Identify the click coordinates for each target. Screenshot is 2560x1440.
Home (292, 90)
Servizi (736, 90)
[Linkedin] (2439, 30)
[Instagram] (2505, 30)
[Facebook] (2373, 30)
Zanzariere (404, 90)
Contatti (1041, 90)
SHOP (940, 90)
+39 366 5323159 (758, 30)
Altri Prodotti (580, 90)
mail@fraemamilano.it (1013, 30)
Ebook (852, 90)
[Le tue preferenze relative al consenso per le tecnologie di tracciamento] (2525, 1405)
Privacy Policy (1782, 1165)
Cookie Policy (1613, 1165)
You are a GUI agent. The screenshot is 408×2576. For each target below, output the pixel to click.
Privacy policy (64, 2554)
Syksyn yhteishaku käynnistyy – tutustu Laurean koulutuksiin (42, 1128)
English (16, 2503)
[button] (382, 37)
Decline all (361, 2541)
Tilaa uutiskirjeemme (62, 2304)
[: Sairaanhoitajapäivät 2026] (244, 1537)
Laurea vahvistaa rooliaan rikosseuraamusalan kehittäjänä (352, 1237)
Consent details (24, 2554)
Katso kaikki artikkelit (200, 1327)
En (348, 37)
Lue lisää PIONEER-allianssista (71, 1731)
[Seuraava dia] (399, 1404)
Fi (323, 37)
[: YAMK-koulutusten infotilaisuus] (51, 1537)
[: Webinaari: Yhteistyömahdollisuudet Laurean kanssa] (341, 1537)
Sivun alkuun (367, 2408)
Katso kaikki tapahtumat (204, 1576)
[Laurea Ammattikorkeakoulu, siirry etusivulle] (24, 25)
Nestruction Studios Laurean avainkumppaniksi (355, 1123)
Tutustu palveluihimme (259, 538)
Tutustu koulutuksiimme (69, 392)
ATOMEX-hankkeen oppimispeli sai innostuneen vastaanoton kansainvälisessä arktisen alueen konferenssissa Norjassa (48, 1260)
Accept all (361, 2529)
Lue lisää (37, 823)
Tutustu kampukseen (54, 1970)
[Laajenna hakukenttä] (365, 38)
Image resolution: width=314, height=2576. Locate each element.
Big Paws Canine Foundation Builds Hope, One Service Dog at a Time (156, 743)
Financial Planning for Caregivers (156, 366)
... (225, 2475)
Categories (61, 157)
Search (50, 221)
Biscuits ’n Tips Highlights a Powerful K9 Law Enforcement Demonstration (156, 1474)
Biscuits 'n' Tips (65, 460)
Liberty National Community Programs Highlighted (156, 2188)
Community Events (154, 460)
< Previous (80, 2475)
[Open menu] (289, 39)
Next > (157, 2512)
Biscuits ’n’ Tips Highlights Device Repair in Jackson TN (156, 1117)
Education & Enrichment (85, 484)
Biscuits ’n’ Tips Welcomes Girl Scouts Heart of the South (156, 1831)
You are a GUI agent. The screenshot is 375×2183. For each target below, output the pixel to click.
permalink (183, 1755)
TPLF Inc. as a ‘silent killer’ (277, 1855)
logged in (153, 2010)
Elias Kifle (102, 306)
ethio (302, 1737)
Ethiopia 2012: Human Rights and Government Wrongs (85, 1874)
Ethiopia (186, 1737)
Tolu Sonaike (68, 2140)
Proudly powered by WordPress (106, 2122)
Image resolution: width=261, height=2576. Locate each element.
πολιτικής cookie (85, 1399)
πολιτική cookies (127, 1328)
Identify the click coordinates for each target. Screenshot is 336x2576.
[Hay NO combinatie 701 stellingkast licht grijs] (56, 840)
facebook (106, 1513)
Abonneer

================

## Work item
Write out the lines above from the one containing "En (348, 37)" through the last, exactly as they are.

## Task result
En (348, 37)
Lue lisää PIONEER-allianssista (71, 1731)
[Seuraava dia] (399, 1404)
Fi (323, 37)
[: YAMK-koulutusten infotilaisuus] (51, 1537)
[: Webinaari: Yhteistyömahdollisuudet Laurean kanssa] (341, 1537)
Sivun alkuun (367, 2408)
Katso kaikki tapahtumat (204, 1576)
[Laurea Ammattikorkeakoulu, siirry etusivulle] (24, 25)
Nestruction Studios Laurean avainkumppaniksi (355, 1123)
Tutustu palveluihimme (259, 538)
Tutustu koulutuksiimme (69, 392)
ATOMEX-hankkeen oppimispeli sai innostuneen vastaanoton kansainvälisessä arktisen alueen konferenssissa Norjassa (48, 1260)
Accept all (361, 2529)
Lue lisää (37, 823)
Tutustu kampukseen (54, 1970)
[Laajenna hakukenttä] (365, 38)
Image resolution: width=314, height=2576. Locate each element.
Big Paws Canine Foundation Builds Hope, One Service Dog at a Time (156, 743)
Financial Planning for Caregivers (156, 366)
... (225, 2475)
Categories (61, 157)
Search (50, 221)
Biscuits ’n Tips Highlights a Powerful K9 Law Enforcement Demonstration (156, 1474)
Biscuits 'n' Tips (65, 460)
Liberty National Community Programs Highlighted (156, 2188)
Community Events (154, 460)
< Previous (80, 2475)
[Open menu] (289, 39)
Next > (157, 2512)
Biscuits ’n’ Tips Highlights Device Repair in Jackson TN (156, 1117)
Education & Enrichment (85, 484)
Biscuits ’n’ Tips Welcomes Girl Scouts Heart of the South (156, 1831)
You are a GUI agent. The screenshot is 375×2183. For each target below, output the pixel to click.
permalink (183, 1755)
TPLF Inc. as a ‘silent killer’ (277, 1855)
logged in (153, 2010)
Elias Kifle (102, 306)
ethio (302, 1737)
Ethiopia 2012: Human Rights and Government Wrongs (85, 1874)
Ethiopia (186, 1737)
Tolu Sonaike (68, 2140)
Proudly powered by WordPress (106, 2122)
Image resolution: width=261, height=2576. Locate each element.
πολιτικής cookie (85, 1399)
πολιτική cookies (127, 1328)
Identify the click coordinates for each target. Screenshot is 336x2576.
[Hay NO combinatie 701 stellingkast licht grijs] (56, 840)
facebook (106, 1513)
Abonneer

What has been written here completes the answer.